PAGE EXCERPT Block Start

Date of Award

Spring 2021

Project Type


Program or Major

Molecular and Evolutionary Systems Biology

Degree Name

Doctor of Philosophy

First Advisor

David C Plachetzki

Second Advisor

Matthew D MacManes

Third Advisor

M Sabrina Pankey


Over the last 800 million years, animals have evolved an incredible array of diverse forms, life histories, ecologies, and traits. In the age of genome-scale resources for many animal taxa, researchers have a unique opportunity to investigate animal diversity and evolution through comparative genomic methods. These methods allow for studies not only of current diversity and evolutionary relationships, but also of ancient evolutionary dynamics and genomic repertoire. In order to study the evolution of diverse animal traits in a rigorous way however, researchers must not neglect the fundamental components of a robust comparative genomics study: well-supported phylogenies, high-quality genomic resources, and ways of applying comparative genomic methods to a phylogenetic tree. Here, I present three studies of animal trait evolution that address each of the three components above. First, I have leveraged current bioinformatic technologies to identify biases in phylogenomic studies stemming from transcriptome assembly errors, and determined the best practices for processing transcriptomic data for these studies (Chapter 1). I found that high-quality transcriptome assemblies yield richer datasets that are less prone to bias and ambiguity when used to create phylogenetic trees. Second, I have sequenced and assembled a new genomic dataset from a unique marine organism which occupies a crucial position for Cnidarian phylogeny (Chapter 2). This new genomic resource is an important contribution to studies of the evolution of novel cell types and mitochondrial structure. Third, I have investigated the patterns of gene gain and loss that characterize the evolution of one of the earliest-branching metazoan lineages in a well-supported phylogenomic context (Chapter 3). I established that animals in the phylum Porifera have lost traits associated with most other animal lineages, resulting in a derived form in extant sponges. The findings I lay out in this dissertation add to the growing body of knowledge concerning the evolution of non-bilaterian and early-branching metazoan lineages while also providing the scientific community with best practices for the accurate study of diverse traits in Metazoa.

PAGE EXCERPT Block End
DATASET ENTRIES Block Start

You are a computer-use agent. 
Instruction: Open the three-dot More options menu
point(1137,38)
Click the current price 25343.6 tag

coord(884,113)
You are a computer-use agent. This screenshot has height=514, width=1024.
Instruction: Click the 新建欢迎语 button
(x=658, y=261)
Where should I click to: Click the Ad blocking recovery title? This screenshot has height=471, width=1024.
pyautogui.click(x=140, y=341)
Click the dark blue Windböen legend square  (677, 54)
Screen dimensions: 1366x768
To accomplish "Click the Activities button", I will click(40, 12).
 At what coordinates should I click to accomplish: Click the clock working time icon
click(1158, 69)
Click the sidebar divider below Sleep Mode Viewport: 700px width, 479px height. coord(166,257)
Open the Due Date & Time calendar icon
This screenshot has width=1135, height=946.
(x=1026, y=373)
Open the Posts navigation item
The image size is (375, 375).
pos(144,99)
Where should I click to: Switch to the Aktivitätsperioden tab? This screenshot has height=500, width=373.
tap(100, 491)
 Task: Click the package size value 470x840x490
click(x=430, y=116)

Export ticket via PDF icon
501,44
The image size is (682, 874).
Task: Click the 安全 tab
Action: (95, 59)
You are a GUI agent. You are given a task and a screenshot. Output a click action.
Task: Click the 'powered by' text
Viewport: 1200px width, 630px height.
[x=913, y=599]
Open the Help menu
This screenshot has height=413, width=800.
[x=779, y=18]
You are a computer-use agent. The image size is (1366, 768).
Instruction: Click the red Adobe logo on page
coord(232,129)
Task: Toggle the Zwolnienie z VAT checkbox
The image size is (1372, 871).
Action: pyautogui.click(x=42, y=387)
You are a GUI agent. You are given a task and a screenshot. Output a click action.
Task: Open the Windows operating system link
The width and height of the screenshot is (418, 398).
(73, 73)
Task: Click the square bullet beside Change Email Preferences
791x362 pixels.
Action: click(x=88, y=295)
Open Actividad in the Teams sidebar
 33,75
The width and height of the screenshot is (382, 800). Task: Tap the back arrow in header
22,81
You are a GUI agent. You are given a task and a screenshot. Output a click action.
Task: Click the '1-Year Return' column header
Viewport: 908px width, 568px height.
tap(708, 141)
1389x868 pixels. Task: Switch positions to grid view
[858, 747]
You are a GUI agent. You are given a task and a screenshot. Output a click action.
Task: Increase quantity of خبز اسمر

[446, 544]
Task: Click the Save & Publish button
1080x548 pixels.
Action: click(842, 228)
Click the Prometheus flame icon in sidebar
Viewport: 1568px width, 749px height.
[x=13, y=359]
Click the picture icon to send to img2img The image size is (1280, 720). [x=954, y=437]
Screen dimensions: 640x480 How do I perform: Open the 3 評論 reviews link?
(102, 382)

DATASET ENTRIES Block End

#### [PROBLEM TO SOLVE]
List every advisor named on the dissertation page, with each one's advisor position.

#### [COMPLETED EXERCISE]
First Advisor: David C Plachetzki
Second Advisor: Matthew D MacManes
Third Advisor: M Sabrina Pankey